1.2. Matplotlib tutorial (Advanced)#

This tutorial continues on plotting with Python. Two packages will be introduced: Seaborn and Cartopy. Seaborn is a Python library for making statistical graphics based on Matplotlib and Cartopy is a Python package designed for geospatial data visualization. We will first illustrate alternative ways for plots in statistics with Seaborn, then show plotting of geospatial maps with Cartopy.

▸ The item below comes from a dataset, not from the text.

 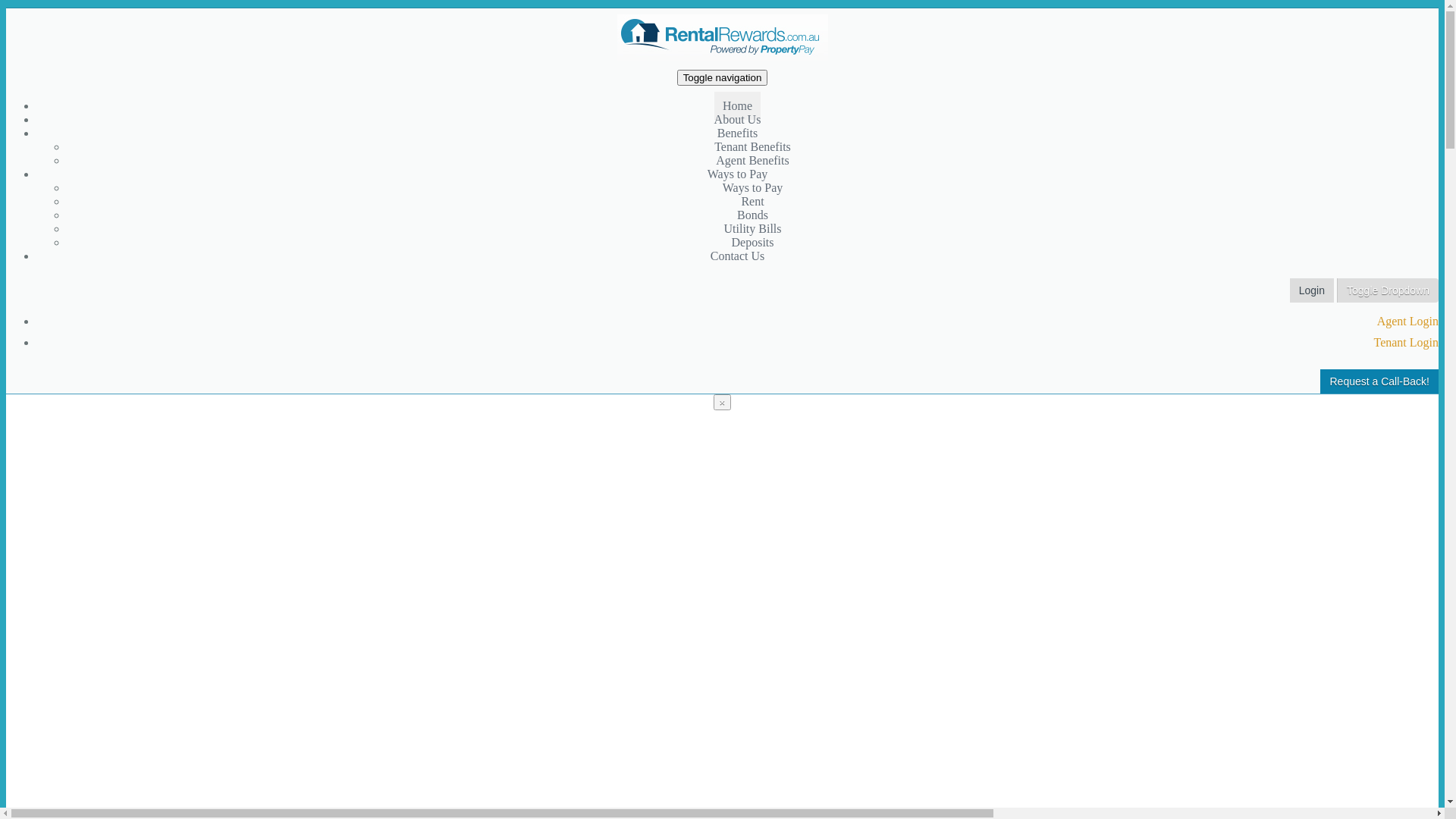 What do you see at coordinates (738, 118) in the screenshot?
I see `'About Us'` at bounding box center [738, 118].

  • Plots in statistics with Seaborn: histograms, density plots, ecdf plots, bar charts, box plots, and scatter plots

  • Plotting maps with Cartopy: a simple example, adding features to the map, and plotting 2D data

1.2.1. Plots in statistics with Seaborn#

Seaborn helps you explore and understand your data. Its plotting functions operate on dataframes and arrays containing whole datasets and internally perform the necessary semantic mapping and statistical aggregation to produce informative plots. Its dataset-oriented, declarative API lets you focus on what the different elements of your plots mean, rather than on the details of how to draw them. Compared with Matplotlib, Seaborn helps you save your time and efforts on customizing the figures.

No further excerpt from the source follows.